Northwestern community members and their guests are also invited to visit the Art Institute of Chicago for free on the night of Feb. 26, to view a new exhibition by Chicago artist Eldzier Cortor, a painter and printmaker whose iconic images of African-American life have made him one of the country’s most revered artists.
For a complete listing of Black History Month 2015 events, visit the African American Student Affairs website.
The following Northwestern events are free, unless otherwise noted, and open to the Northwestern faculty, staff and students and the general public.
BLACK HISTORY MONTH EVENT HIGHLIGHTS
• “Fabulation, or the Re-Education of Undine” by Lynn Nottage and directed by Jerrell L. Henderson, 7:30 p.m. Friday, Feb. 6; 7:30 p.m. Saturday, Feb. 7; and 2 p.m. Sunday, Feb. 8, Josephine Louis Theater, 20 Arts Circle Drive, Evanston campus. Nottage’s social satire is a classic comeuppance tale with a devilishly comic twist. It tells the story of Undine, a quick-witted, sharp-tongued and successful public relations executive, who rules every aspect of her world in downtown Manhattan. That is until her “perfect” husband suddenly disappears, running off with all of her money. Pregnant and on the brink of social and financial ruin, she must return to her childhood home in Brooklyn and cope with the crude new reality of transforming her setbacks into small victories. She also has to try to reconnect to a family she has purposefully forgotten in pursuit of her own ambitious rise to self-perceived glory. Single tickets are $25 for the general public; $23 for seniors over 62, Northwestern faculty and staff and area educators; $10 for full-time students with IDs and $5 for Northwestern students, advance purchase only, or $10 at the door.
• Block Cinema, Special Programs series, “Through a Lens Darkly: Black Photographers and the Emergence of a People” (Thomas Allen Harris, 2014, United States, DCP, 92 minutes), 7 p.m. Friday, Feb. 20, FREE. Block Museum, 40 Arts Circle Drive, Evanston campus. Inspired by Deborah Willis’ book, “Reflections in Black, Through a Lens Darkly” casts a broad net that begins with filmmaker Thomas Allen Harris’ family album. “It considers the difference between black photographers who use the camera to define themselves, their people and their culture and some white photographers who, historically, have demeaned African-Americans through racist imagery. The film embraces both historical material (African-Americans who were slaves, who fought in the Civil War, were victims of lynchings or were pivotal in the Civil Rights Movement) and contemporary images made by such luminaries as Roy DeCarava, Gordon Parks and Carrie Mae Weems. The film reveals deeply disturbing truths about the history of race relations while expressing joyous, life-affirming sentiments about the ability of artists and amateurs alike to assert their identity through the photographic lens.” -- Film Forum. In person: Author Deborah Willis, co-producer of the film, will attend the screening. Space is limited.
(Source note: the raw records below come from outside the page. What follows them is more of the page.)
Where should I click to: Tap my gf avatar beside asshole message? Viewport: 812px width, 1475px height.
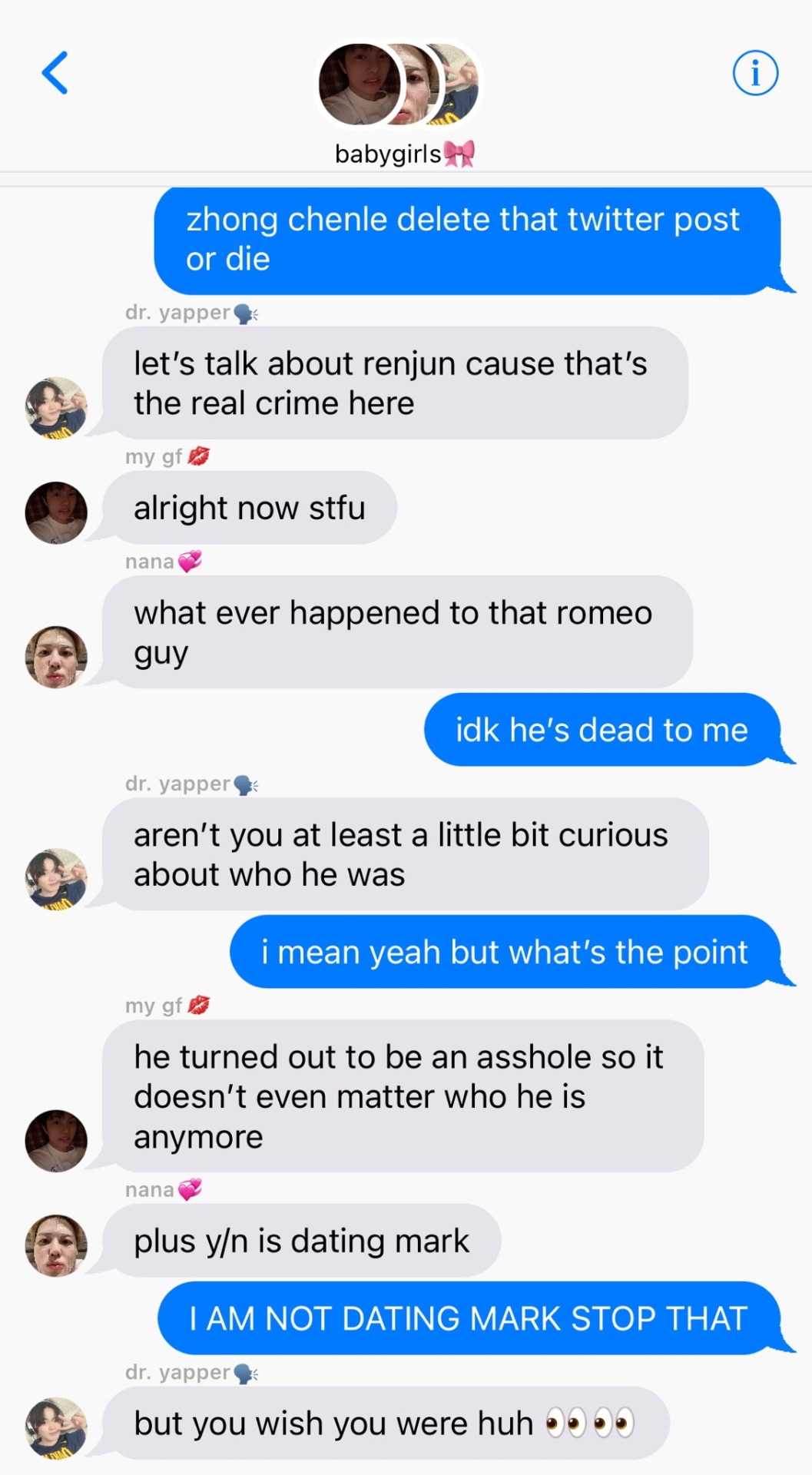[56, 1141]
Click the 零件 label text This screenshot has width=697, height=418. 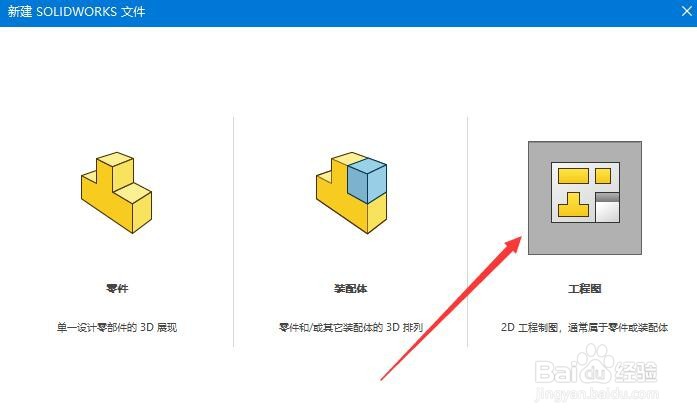click(x=117, y=289)
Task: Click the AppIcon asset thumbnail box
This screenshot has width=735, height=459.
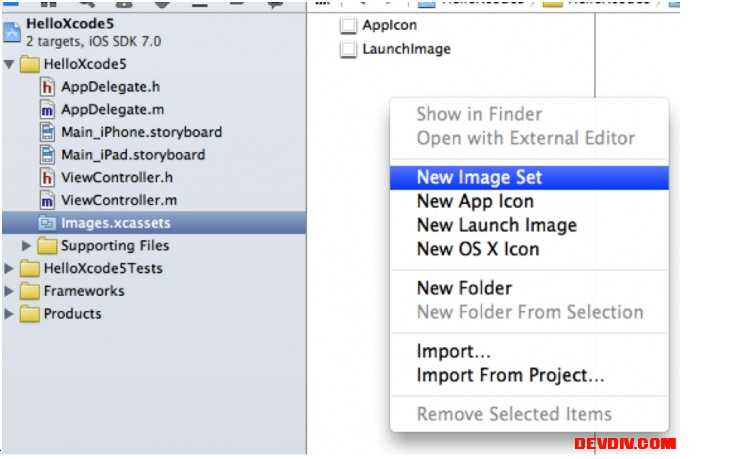Action: click(348, 25)
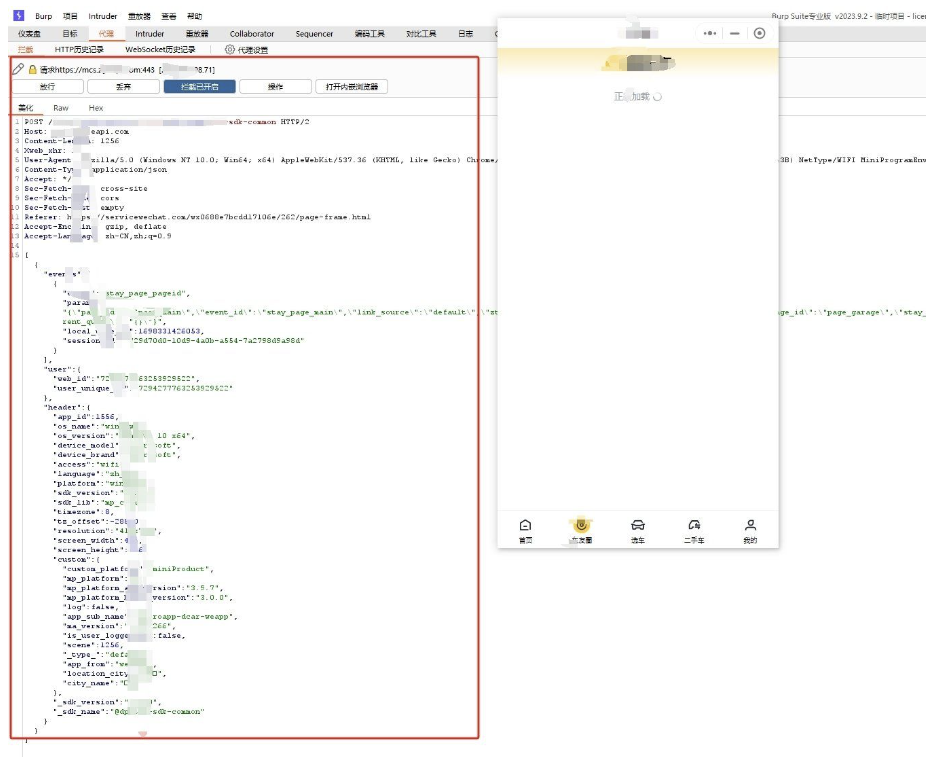926x757 pixels.
Task: Click the 丢弃 drop button
Action: click(x=123, y=87)
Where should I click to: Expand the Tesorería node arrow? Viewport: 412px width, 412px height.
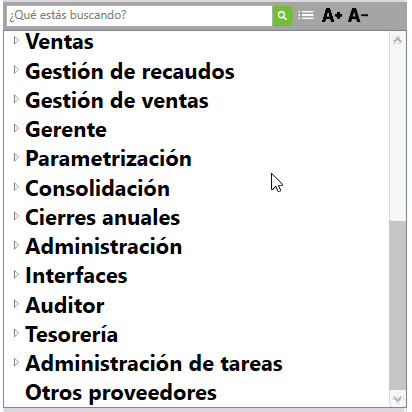16,333
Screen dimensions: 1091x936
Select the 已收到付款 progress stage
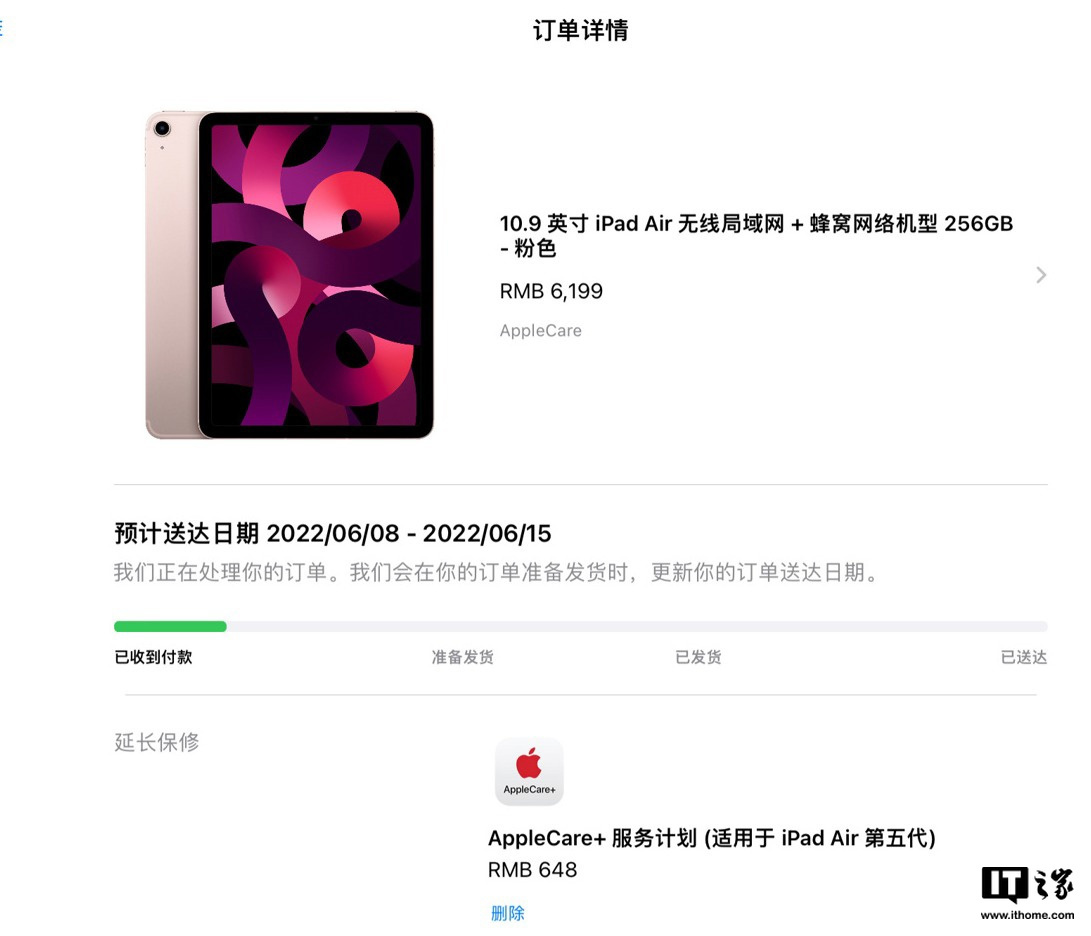pyautogui.click(x=153, y=657)
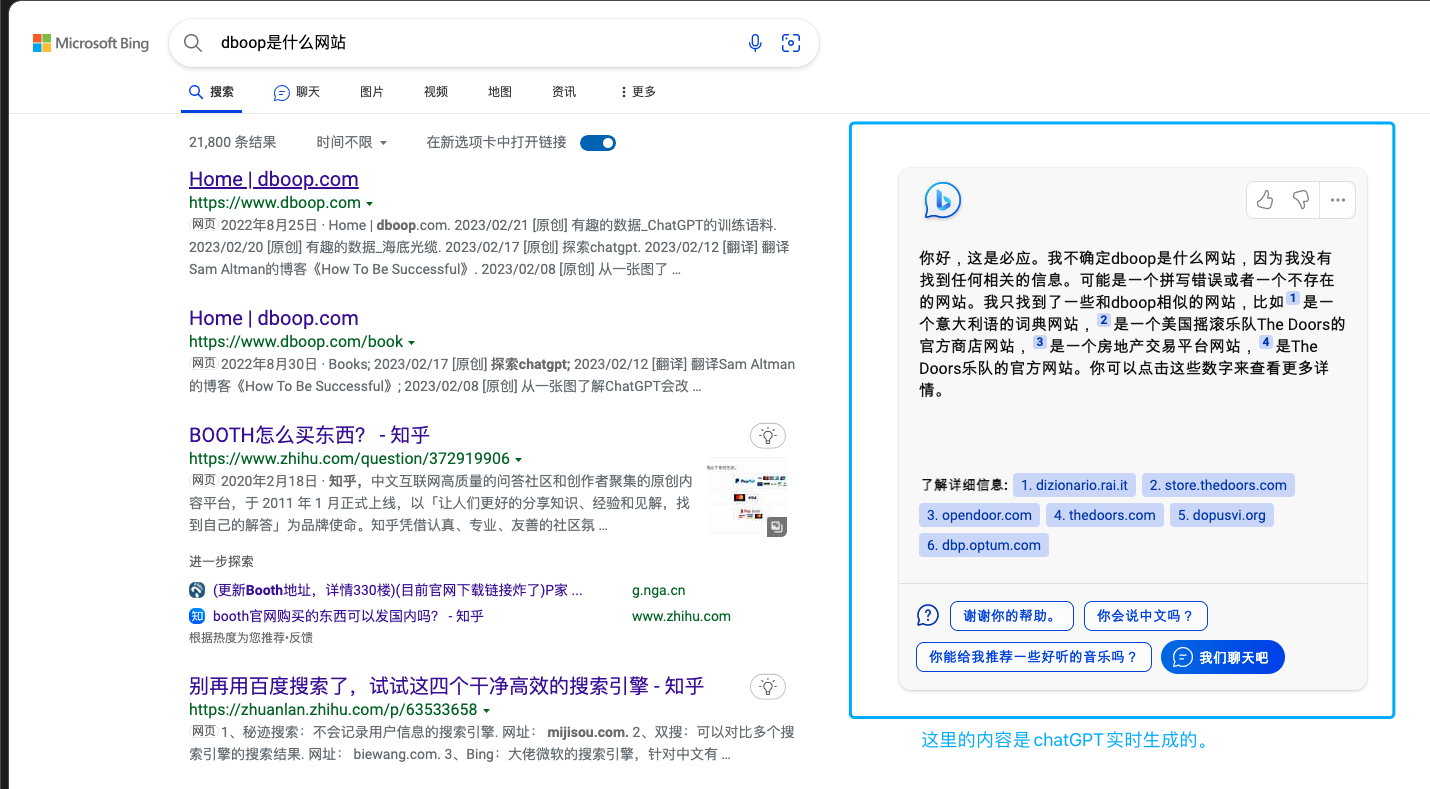Expand the time filter dropdown
This screenshot has height=789, width=1430.
point(351,143)
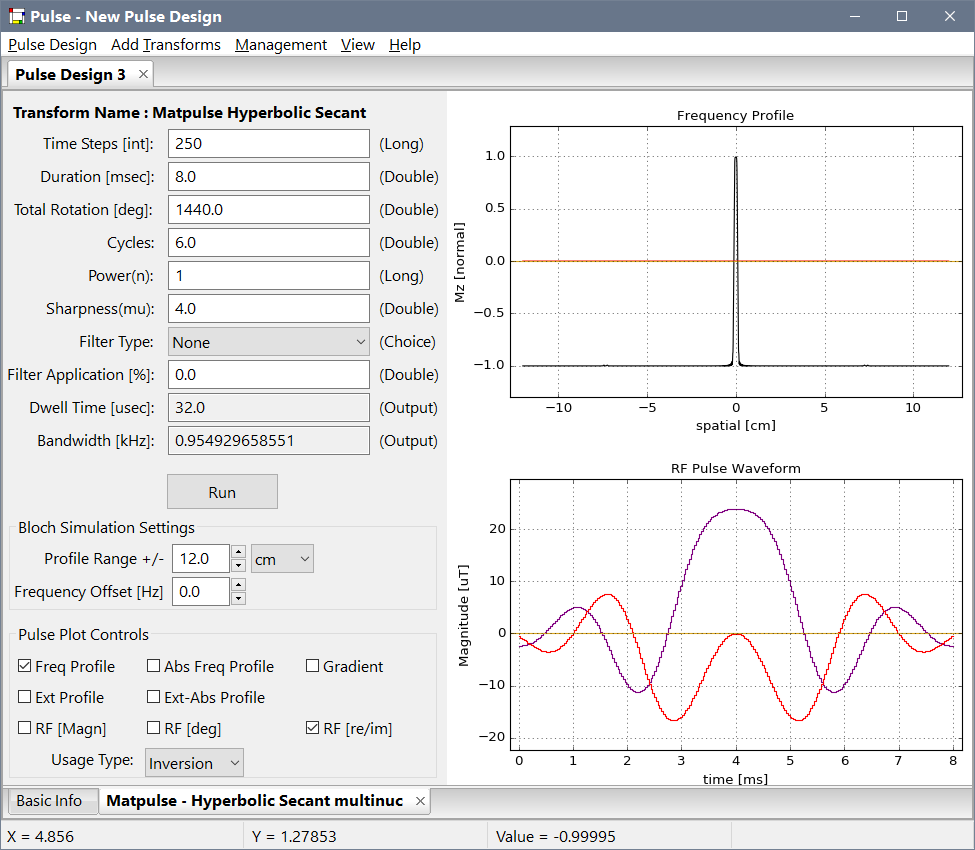Decrease Profile Range with down arrow
The image size is (975, 850).
[x=238, y=565]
• The Northwestern University Jazz Orchestra’s “Two Men of the Royal Court of Jazz -- the Duke and the Count,” at 7:30 p.m. Tuesday, Feb. 24, at Pick-Staiger Concert Hall, 50 Arts Circle Drive, Evanston campus. The Bienen School will pay tribute to Duke Ellington and Count Basie, who defined the swing era of jazz through their incomparable big band charts that have influenced the sound of jazz from the 1930s to the present day. Featuring the music of their respective bands, this concert celebrates their soul and blues-drenched genius. Tickets are $6 for the general public and $4 for students with valid IDs.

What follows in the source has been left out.